WHAT NEEDS TO BE DONE: Copy the following items exactly as they appear, leaving out the pictures.

INPUT DATA:
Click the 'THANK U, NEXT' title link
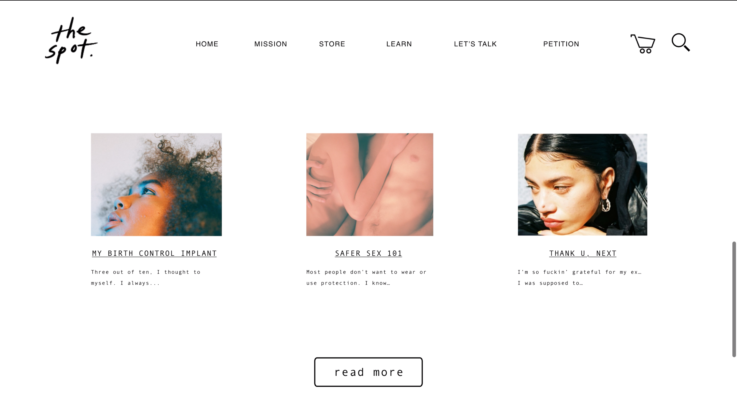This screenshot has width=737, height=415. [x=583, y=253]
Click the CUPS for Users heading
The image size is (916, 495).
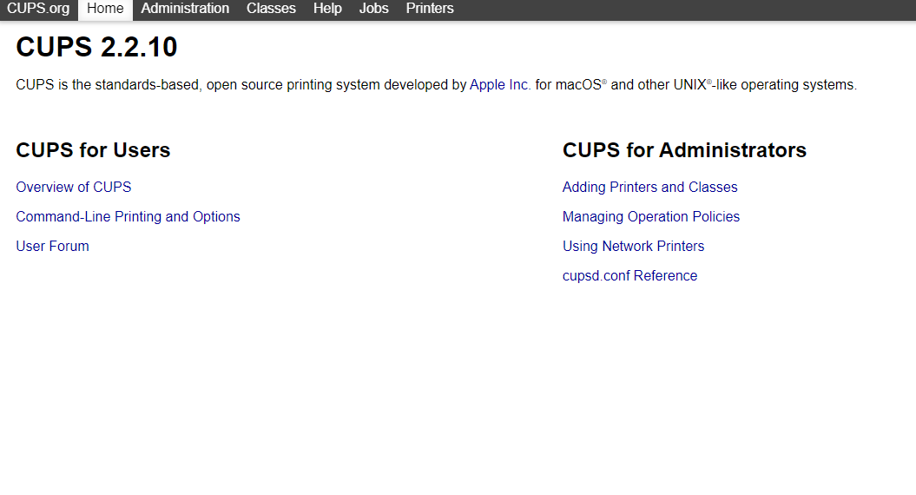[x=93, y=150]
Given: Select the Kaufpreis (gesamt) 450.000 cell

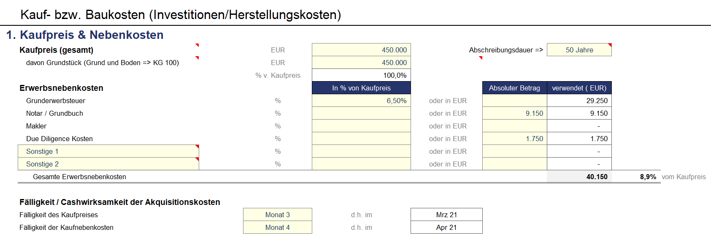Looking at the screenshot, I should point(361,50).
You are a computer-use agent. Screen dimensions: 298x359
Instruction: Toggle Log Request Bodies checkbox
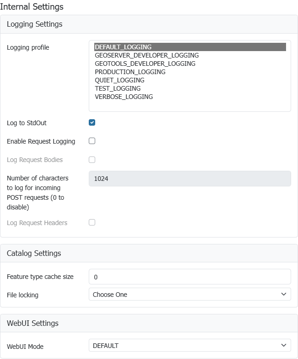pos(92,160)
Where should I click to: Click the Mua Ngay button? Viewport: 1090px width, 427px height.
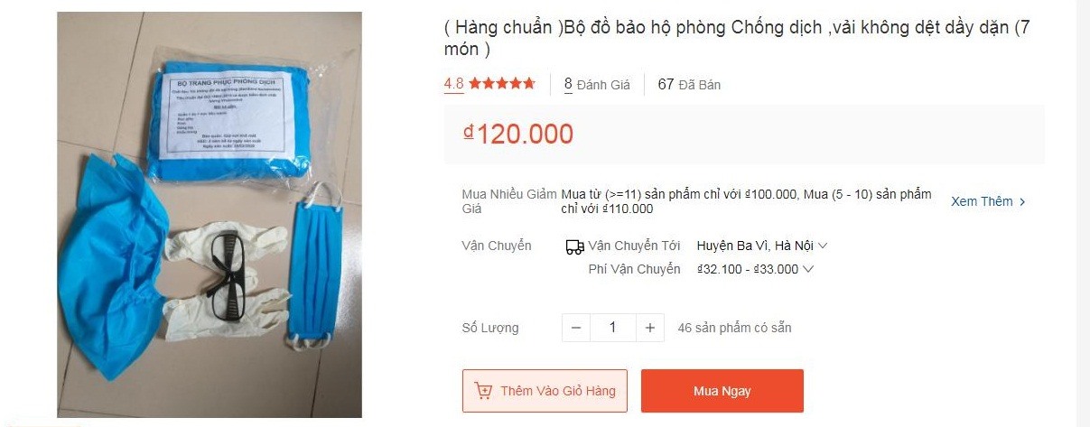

REPLY TO THE TASK:
Click the 'THANK U, NEXT' title link
This screenshot has width=737, height=415. [x=583, y=253]
Click the CUPS for Users heading
The image size is (916, 495).
[x=93, y=150]
Given: Select the Kaufpreis (gesamt) 450.000 cell

Looking at the screenshot, I should point(361,50).
You are a computer-use agent. Screen dimensions: 298x359
Instruction: Toggle Log Request Bodies checkbox
pos(92,160)
Where should I click to: Click the Mua Ngay button? Viewport: 1090px width, 427px height.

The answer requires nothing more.